Exercise instructions:
Copy each line of the listing below where the word "will" turns up.

(Provided entries begins)

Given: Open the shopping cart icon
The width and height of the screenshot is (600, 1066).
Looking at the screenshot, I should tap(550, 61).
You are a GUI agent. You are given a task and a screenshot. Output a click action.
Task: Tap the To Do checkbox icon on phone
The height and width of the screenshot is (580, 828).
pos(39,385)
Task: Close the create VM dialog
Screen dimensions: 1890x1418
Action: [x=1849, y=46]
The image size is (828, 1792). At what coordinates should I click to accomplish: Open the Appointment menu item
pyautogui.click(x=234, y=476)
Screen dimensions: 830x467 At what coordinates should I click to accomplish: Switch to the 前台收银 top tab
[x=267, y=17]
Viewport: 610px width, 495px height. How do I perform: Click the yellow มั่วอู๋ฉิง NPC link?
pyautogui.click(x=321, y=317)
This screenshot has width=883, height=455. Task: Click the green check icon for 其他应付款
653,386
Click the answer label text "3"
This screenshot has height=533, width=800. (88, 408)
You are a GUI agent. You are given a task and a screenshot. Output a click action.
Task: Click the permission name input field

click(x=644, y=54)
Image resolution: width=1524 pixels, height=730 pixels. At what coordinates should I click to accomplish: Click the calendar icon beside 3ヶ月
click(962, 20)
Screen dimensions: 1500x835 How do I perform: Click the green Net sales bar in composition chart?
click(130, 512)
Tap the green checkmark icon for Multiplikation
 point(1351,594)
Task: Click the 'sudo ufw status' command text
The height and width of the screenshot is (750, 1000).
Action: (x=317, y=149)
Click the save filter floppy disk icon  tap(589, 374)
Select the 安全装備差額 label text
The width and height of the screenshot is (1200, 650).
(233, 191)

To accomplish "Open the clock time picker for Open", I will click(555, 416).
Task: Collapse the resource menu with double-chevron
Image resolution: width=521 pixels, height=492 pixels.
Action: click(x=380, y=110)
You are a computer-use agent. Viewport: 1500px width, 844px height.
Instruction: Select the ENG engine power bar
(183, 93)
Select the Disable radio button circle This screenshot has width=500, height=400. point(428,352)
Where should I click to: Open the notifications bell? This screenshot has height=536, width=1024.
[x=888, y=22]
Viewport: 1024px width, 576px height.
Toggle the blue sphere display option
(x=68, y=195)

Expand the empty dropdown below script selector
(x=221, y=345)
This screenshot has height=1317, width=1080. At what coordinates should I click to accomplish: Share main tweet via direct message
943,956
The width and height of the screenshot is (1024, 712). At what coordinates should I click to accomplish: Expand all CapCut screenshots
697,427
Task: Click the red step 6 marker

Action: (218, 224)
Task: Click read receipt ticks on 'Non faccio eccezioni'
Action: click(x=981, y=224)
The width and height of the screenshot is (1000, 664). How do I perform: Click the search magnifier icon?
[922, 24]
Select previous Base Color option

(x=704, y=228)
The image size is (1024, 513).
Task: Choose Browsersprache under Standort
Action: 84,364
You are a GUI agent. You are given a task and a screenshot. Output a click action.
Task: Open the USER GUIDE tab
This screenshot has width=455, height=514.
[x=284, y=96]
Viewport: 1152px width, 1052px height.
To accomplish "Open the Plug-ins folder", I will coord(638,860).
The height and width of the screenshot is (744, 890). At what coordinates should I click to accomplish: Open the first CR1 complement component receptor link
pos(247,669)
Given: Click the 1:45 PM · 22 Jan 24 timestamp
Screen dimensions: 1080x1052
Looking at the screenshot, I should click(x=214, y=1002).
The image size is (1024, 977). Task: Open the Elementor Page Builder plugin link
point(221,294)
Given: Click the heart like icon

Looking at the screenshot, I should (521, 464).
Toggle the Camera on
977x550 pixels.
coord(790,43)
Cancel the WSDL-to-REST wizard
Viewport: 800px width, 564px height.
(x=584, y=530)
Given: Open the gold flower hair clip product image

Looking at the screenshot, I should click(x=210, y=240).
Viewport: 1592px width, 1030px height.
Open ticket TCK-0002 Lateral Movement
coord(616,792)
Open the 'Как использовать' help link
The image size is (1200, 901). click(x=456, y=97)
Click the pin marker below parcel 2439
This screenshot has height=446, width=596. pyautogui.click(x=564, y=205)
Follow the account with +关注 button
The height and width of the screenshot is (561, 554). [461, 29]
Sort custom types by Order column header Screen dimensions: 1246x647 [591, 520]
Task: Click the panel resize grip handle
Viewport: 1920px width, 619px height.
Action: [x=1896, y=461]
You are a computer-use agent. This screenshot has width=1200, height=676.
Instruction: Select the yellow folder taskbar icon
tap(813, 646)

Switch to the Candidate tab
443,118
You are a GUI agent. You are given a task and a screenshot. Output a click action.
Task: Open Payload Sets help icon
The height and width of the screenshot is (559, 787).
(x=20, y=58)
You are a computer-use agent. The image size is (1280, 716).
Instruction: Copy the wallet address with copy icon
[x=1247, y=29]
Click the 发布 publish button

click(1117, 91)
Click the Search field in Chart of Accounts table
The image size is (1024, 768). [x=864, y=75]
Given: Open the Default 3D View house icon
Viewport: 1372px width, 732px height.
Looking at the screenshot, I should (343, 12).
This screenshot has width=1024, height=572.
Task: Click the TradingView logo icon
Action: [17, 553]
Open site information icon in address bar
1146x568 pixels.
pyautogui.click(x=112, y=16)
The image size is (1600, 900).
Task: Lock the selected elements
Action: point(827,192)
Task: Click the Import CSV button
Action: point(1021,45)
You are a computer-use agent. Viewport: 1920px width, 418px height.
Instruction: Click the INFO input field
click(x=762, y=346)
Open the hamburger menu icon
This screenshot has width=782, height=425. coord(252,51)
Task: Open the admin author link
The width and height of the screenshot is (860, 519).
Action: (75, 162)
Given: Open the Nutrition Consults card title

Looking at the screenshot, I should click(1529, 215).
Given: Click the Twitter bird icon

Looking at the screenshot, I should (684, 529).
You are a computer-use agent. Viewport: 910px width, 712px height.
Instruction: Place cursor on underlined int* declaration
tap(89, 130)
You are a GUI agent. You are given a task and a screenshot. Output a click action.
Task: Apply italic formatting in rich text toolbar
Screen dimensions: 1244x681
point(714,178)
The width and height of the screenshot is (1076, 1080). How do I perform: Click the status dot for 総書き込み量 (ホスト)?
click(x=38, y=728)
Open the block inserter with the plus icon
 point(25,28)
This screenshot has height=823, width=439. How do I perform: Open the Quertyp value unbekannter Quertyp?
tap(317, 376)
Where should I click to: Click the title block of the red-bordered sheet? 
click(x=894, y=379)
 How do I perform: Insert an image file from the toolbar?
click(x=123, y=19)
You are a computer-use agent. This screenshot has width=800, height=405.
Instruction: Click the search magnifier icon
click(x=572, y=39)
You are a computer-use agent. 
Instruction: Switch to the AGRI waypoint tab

(Provided entries ends)

Output of the task:
To accomplish "Open the clock time picker for Open", I will click(555, 416).
To accomplish "Open the Plug-ins folder", I will coord(638,860).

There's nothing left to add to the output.